Body temperature data [tb_data.csv] was collected by Walker, Turbill, Reardon, Boardman, Martin, and McKeown from grey-headed flying-foxes at a day-roosting site in Adelaide Botanic Park, South Australia. Body temperatures were derived from pulse intervals of temperature-sensitive radio transmitters implanted in each bat, with data captured manually using handheld receivers and a stopwatch, or by receiver stations positioned within the roosting camp. Measurements were collected when bats were manually radio tracked or were located within roughly 200 m of receiver stations.
Weather data at 1-minute resolution, including air temperature (°C), relative humidity (%), and wind speed (km/h), were obtained by averaging between two Australian Bureau of Meteorology (BoM) weather stations, located 2.9 km west (station #023000) and 1.3 km south-east (station #023090) of the roost site. This data were purchased and are not provided in this dataset submission (in File: tb_data.csv the following variables appear blank: air_temperature_degreesC, relative_humidity_percent, wind_speed_km_h).
R Code / Script [R Code _ Walker et al] written by Walker.
Files and variables
File: tb_data.csv
Description: Body temperature data [tb_data.csv] was collected by Walker, Turbill, Reardon, Boardman, Martin, and McKeown from grey-headed flying-foxes at a day-roosting site in Adelaide Botanic Park, South Australia.
Variables
- datetime_ACST_DLS: Date and time of each body temperature measurement (body_temperature_degreesC) in Australian Central Standard Time
- id_number: Individual identification number for each bat
- body_temperature_degreesC: Core body temperature in degrees Celsius, determined using pulse intervals from temperature-sensitive radio transmitters implanted in each bat
- data_source_body_temperature: A factor that denotes whether body temperature (body_temperature_degreesC) was collected by an autonomous logger "logger" or manually "manual" using a handheld receiver and stopwatch.
- air_temperature_degreesC: Air temperature in degrees Celsius [BoM - intentionally redacted]
- relative_humidity_percent: Relative humidity in percent [BoM - intentionally redacted]
- wind_speed_km_h: Wind speed in kilometres per hour [BoM - intentionally redacted]
- sunriseACST: Time of sunrise calculated for the city of Adelaide South Australia in Australian Central Standard Time
- sunsetACST: Time of sunset calculated for the city of Adelaide South Australia in Australian Central Standard Time
- day.night: a factor that denotes phase (day/rest phase OR night/active phase) that body temperature (body_temperature_degreesC) was collected; d = day, n = night.
Code/software
R Code / Script [R_Code__Walker_et_al.txt] written by Walker.

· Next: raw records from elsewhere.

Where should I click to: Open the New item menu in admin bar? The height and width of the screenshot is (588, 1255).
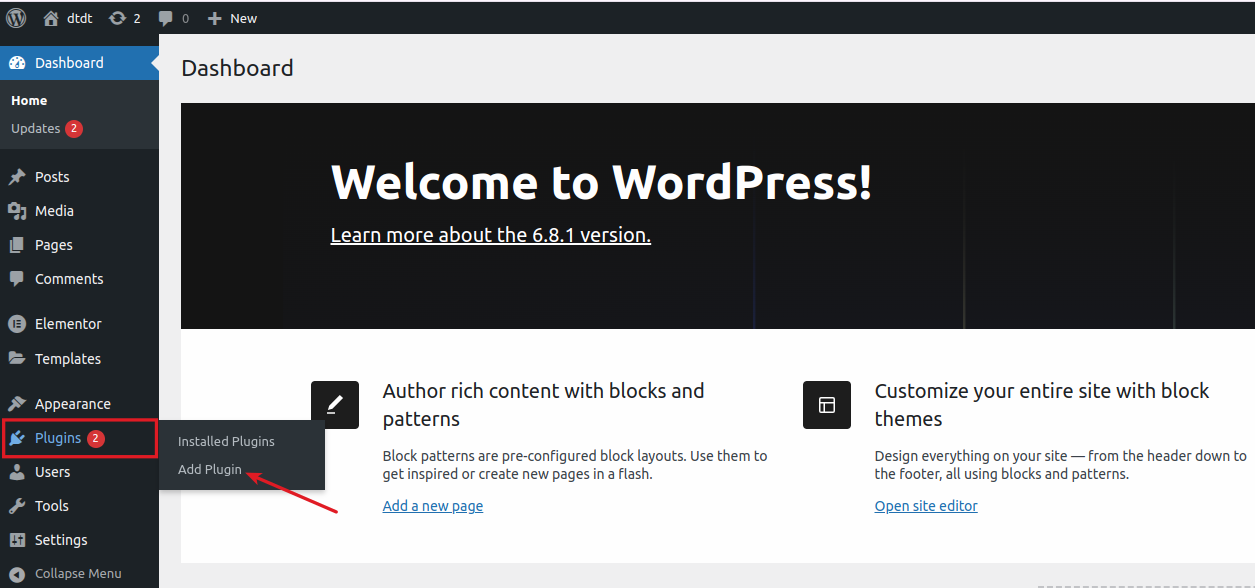point(232,17)
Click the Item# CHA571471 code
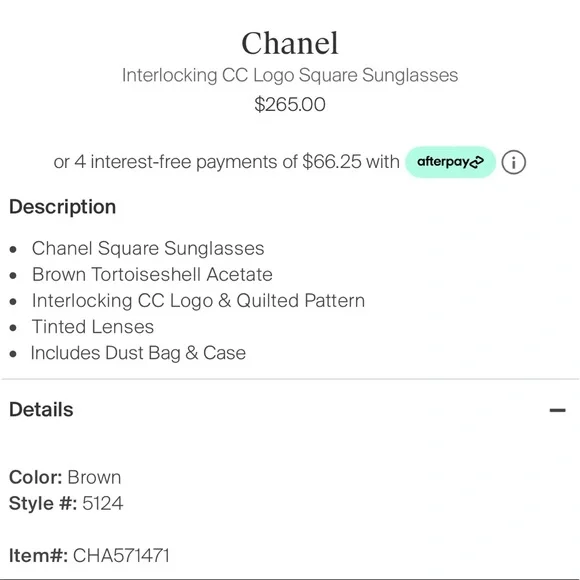This screenshot has height=580, width=580. click(x=121, y=556)
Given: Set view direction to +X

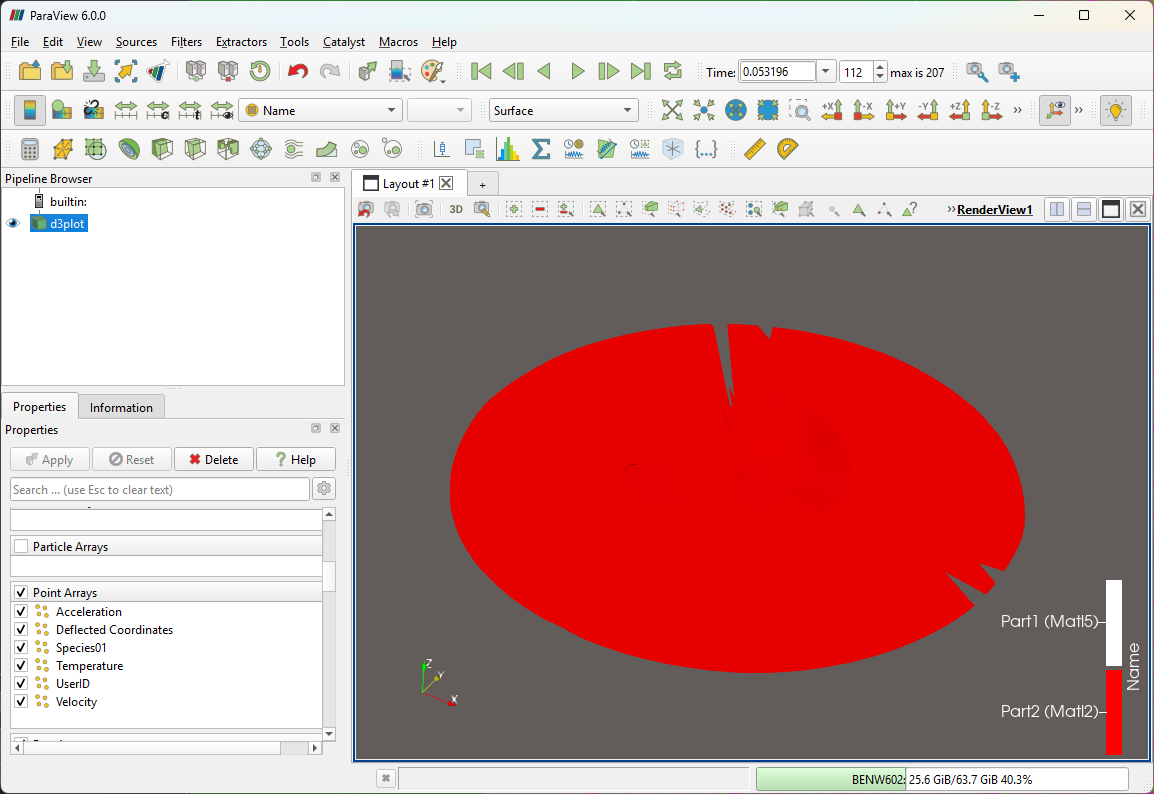Looking at the screenshot, I should (833, 111).
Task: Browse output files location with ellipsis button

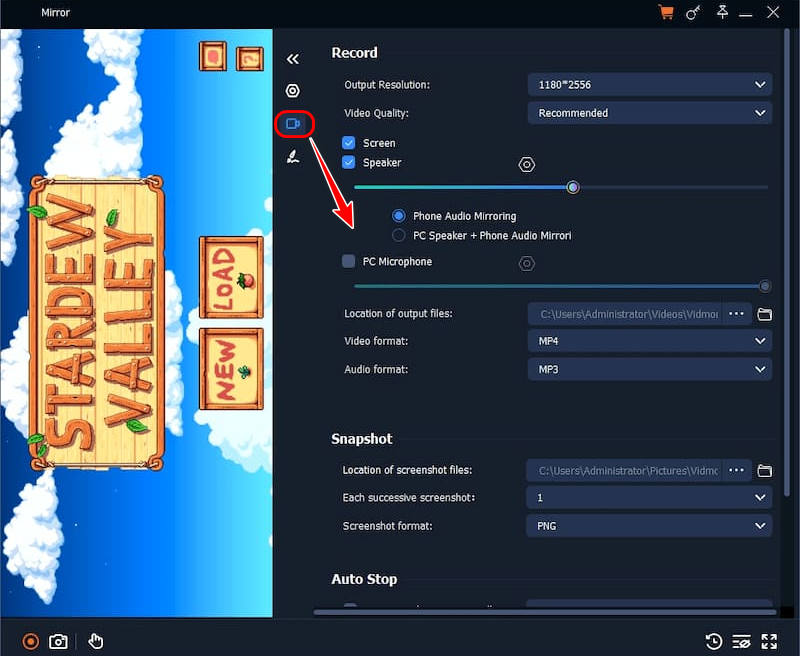Action: (x=737, y=314)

We used temperature-sensitive telemetry to record the Tb of adult male grey-headed flying-foxes, Pteropus poliocephalus, while they were roosting during summer at a roost camp in Adelaide, South Australia.

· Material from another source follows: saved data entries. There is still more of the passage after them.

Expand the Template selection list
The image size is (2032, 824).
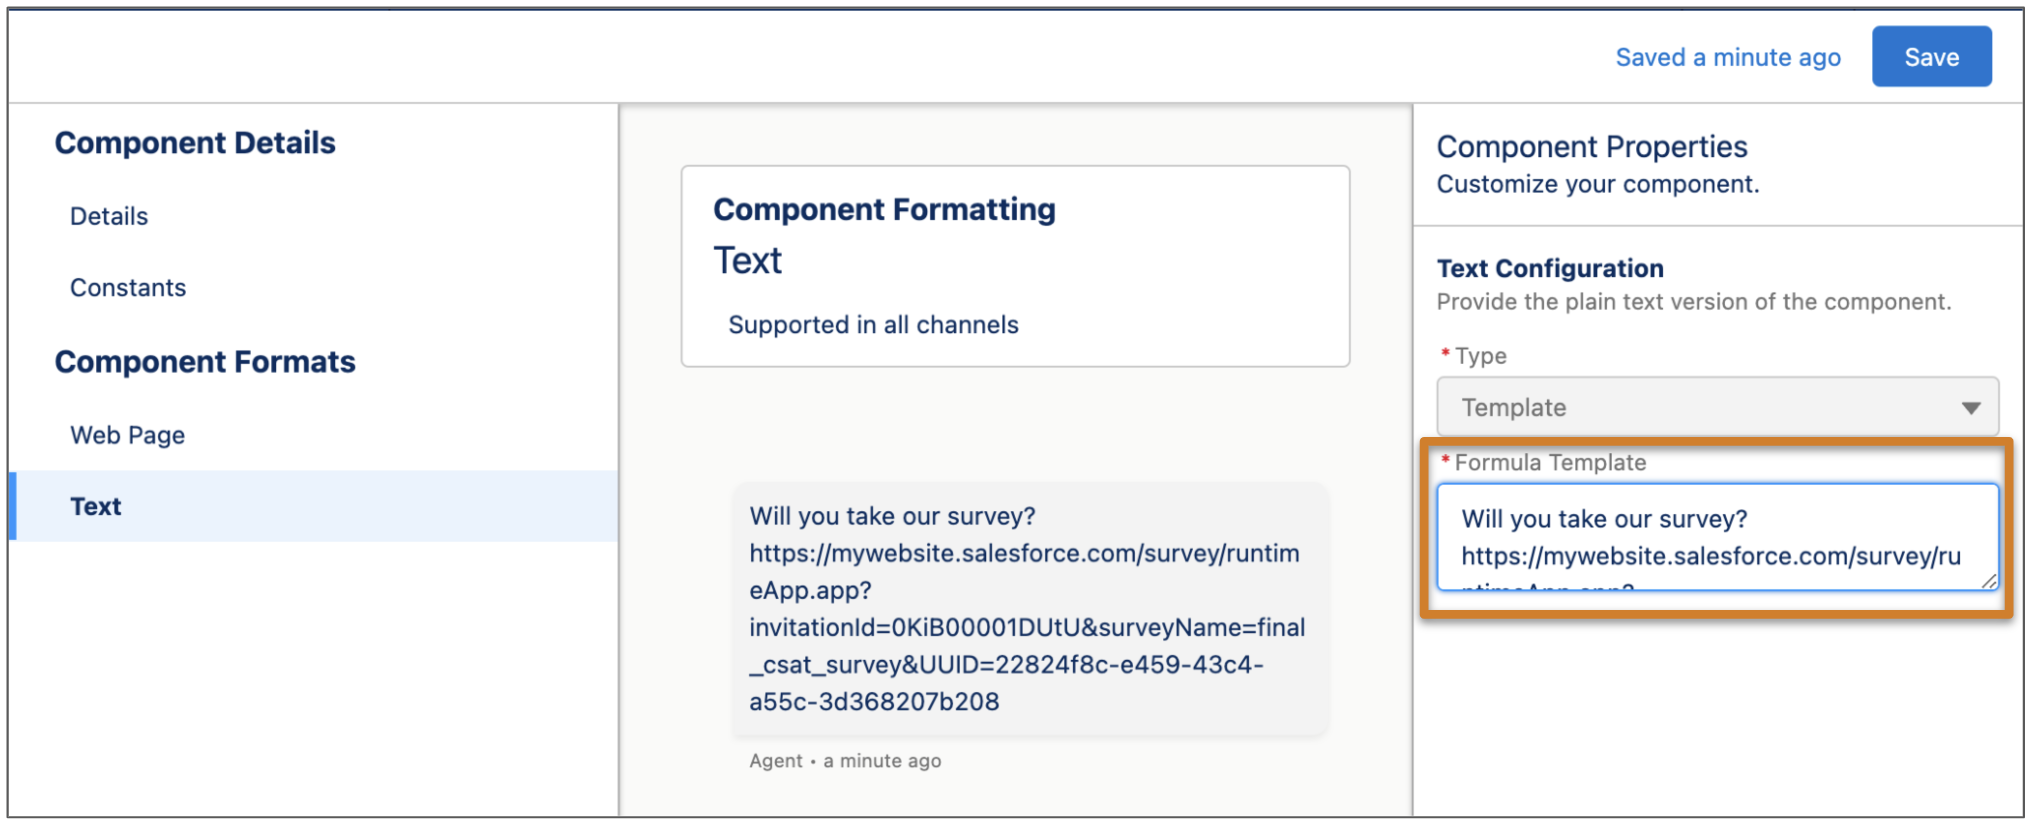[x=1715, y=407]
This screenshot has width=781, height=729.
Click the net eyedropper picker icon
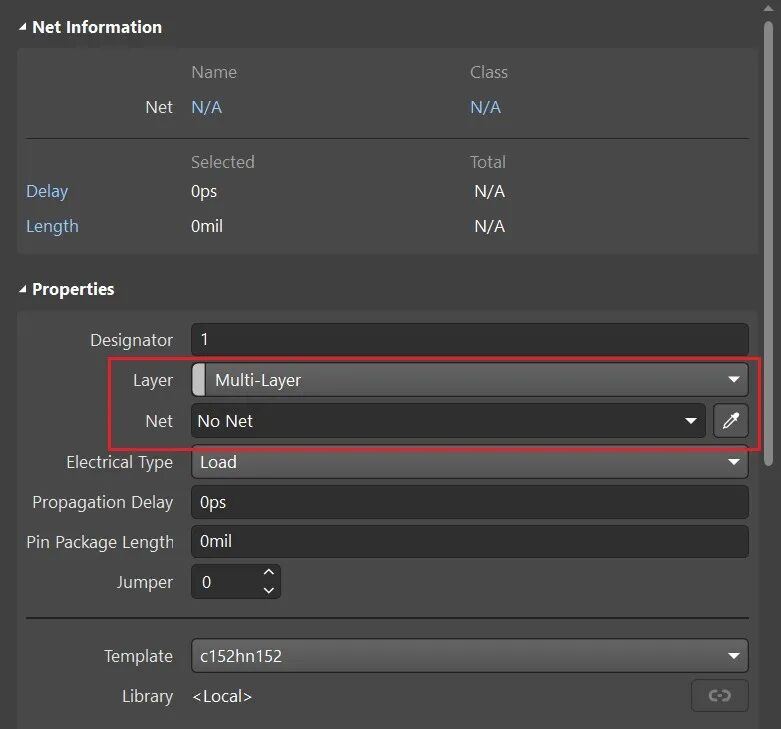730,421
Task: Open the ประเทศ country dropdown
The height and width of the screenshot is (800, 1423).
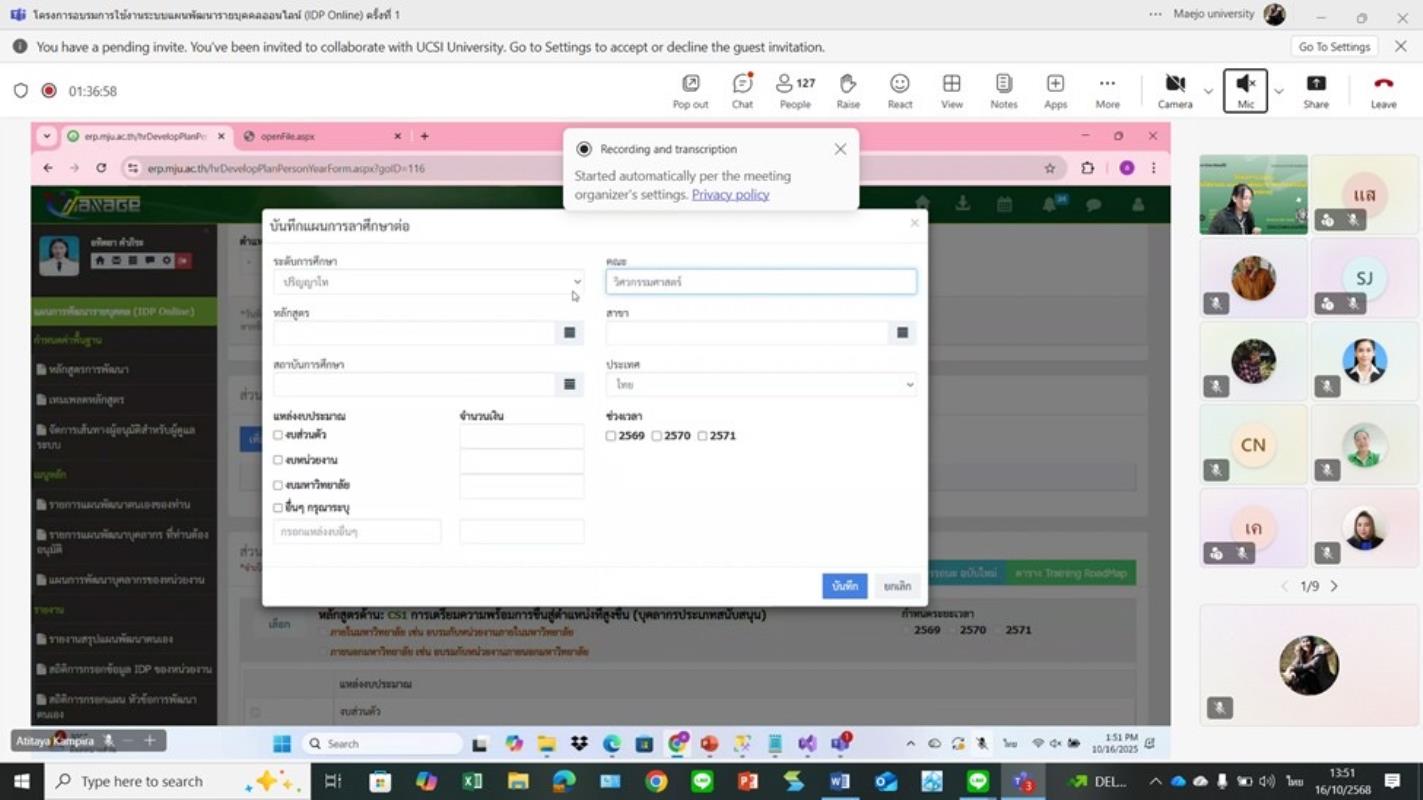Action: coord(760,385)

We obtained weather data at 1-minute resolution, including air temperature (°C), relative humidity (%), and wind speed (km/h), by averaging between two Australian Bureau of Meteorology weather stations, located 2.9 km west (station #023000) and 1.3 km south-east (station #023090) of the roost site. Bureau of Meteorology data are not provided in this dataset submission.